(Page text):
June 29, 2009

Fetch me a Porcupine and a Banana STAT!

 Rand Simberg links to this very good piece on 5 fallacies of happiness.
Read the whole thing. It tangentially segues into the content below the fold...which is just diary stuff.


About a month ago I learned that the difficulty I had in registering for Summer and Fall classes was NOT due to some unresolved debt. I was missing a pre-requisite. You see, I had taken freshman chemistry my freshman year. Unfortunately, in the intervening years, the course designations have changed a bit. Chem 115 is now required for science majors, not Chem 111. This means that I can't sign up for ANY of the upper level Oceanography courses I need until I take freshman chemistry...a two semester class...meaning in turn that I can only take the last 3-5 upper division classes AFTER next spring.
Fudge...
How, you may ask, was I able to take these 300 level courses? Well, this is such a subtle screw up that neither the adviser nor the computer caught it until this past semester, when the ODU registration computer finally noticed.

No doubt its ability to grasp such arcane issues is a sign that it is becoming self aware and will soon try to kill us all....but that that is of limited concern to me right now, because , as they say at the link above...

It Gets Worse.
The Oceanography department was sympathetic and I'm (mercifully) not loosing any of the courses I've taken the last few years. However, I do need to get this prerequisite out of the way.
This is an Evil University Bureaucrat thing not a College of Oceanography thing.
SO...
With next semester free of anything but Japanese and freshman chemistry, I decided to look into a double major, rather than a major and a minor. I've almost completed my minor, so if my graduation plans for spring are fuxxored, I figured I could at least look into making my Asian studies minor a full major. It seemed doable by filling out the vast empty spaces in my schedule over the fall and spring. So I sat down with the head of the Asian studies department and we went over my transcript...and that's when it got worse....

(Source material):
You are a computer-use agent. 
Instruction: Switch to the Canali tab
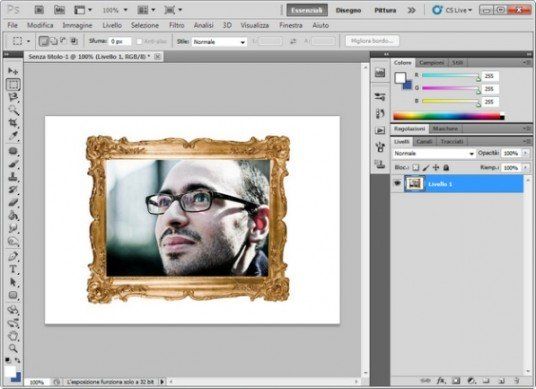tap(424, 141)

(Work to do):
1/ From the blog post about the chemistry prerequisite, output the passage starting at "How, you may" and ending at "of the way.".
2/ Translate this sentence from the blog post about the chemistry prerequisite into Spanish: "Chem 115 is now required for science majors, not Chem 111."
3/ Resume the blog post about the chemistry prerequisite, picking up right after its final sentence.

(Responses for each task):
1/
How, you may ask, was I able to take these 300 level courses? Well, this is such a subtle screw up that neither the adviser nor the computer caught it until this past semester, when the ODU registration computer finally noticed.

No doubt its ability to grasp such arcane issues is a sign that it is becoming self aware and will soon try to kill us all....but that that is of limited concern to me right now, because , as they say at the link above...

It Gets Worse.
The Oceanography department was sympathetic and I'm (mercifully) not loosing any of the courses I've taken the last few years. However, I do need to get this prerequisite out of the way.

2/ Ahora, para las carreras de ciencias se exige Chem 115, no Chem 111.

3/
Art via

You see chillllren....when I first went to ODU in 1989, I tested out of several classes. I got a 5 on the history AP test for instance. I also transferred in with about 25 credits from two semesters at a community college, because... you see...I am a cheap rat bastard.

Going over my transcript the Department Head began going over my Gen Ed courses. She pointed out that the courses that transferred were accepted in lieu of classes that don't exist any more. For example a community college class might be taken in place of History 117....'cept there is no Hist117 anymore and since the community college classes have been renamed too there's no real way to determine transferability. The Department head knew I had taken a lot of developmental courses and ought to be covered for most of them except perhaps a few new requirements.  She was was horrified at what the regulations said, so she sent me to see the adviser to the college of arts and letters and their head exploded. So they called in one of the grand Pooh-Bahs of the College of Arts and letters...and I ambled back to the history dept to get a course by course assessment of the history classes I CLEPd. There was much sympathy...but the changes and new rules are pretty heinous.

Not everything was lost, but the college won't recognize the AP credits nor several of the Gen Ed courses from the community college.

Preliminary tally..out of 120 credits needed I now have fer sure ( in theory) a mere 50...

Son of a biscuit eater...

On the upside...
*I'll soon have 56 (I'm taking summer classes). I have another 4 that will be an "A" or a "B" as I'm waiting on a grade from a capstone (!!) class I took last semester. That class was administered by the aforementioned department head who got called out of country before she finished grades.this will bring me to at least 60.

*A few of the "lost classes" may actually be counted in spite of the nasty paper pushing bureaucrats in the old administration building. For instance, I have an "A" in an Asian military history class that the school hasn't offered in 15 years and is not on the class list at all....but the head of the Department insists it ought to count.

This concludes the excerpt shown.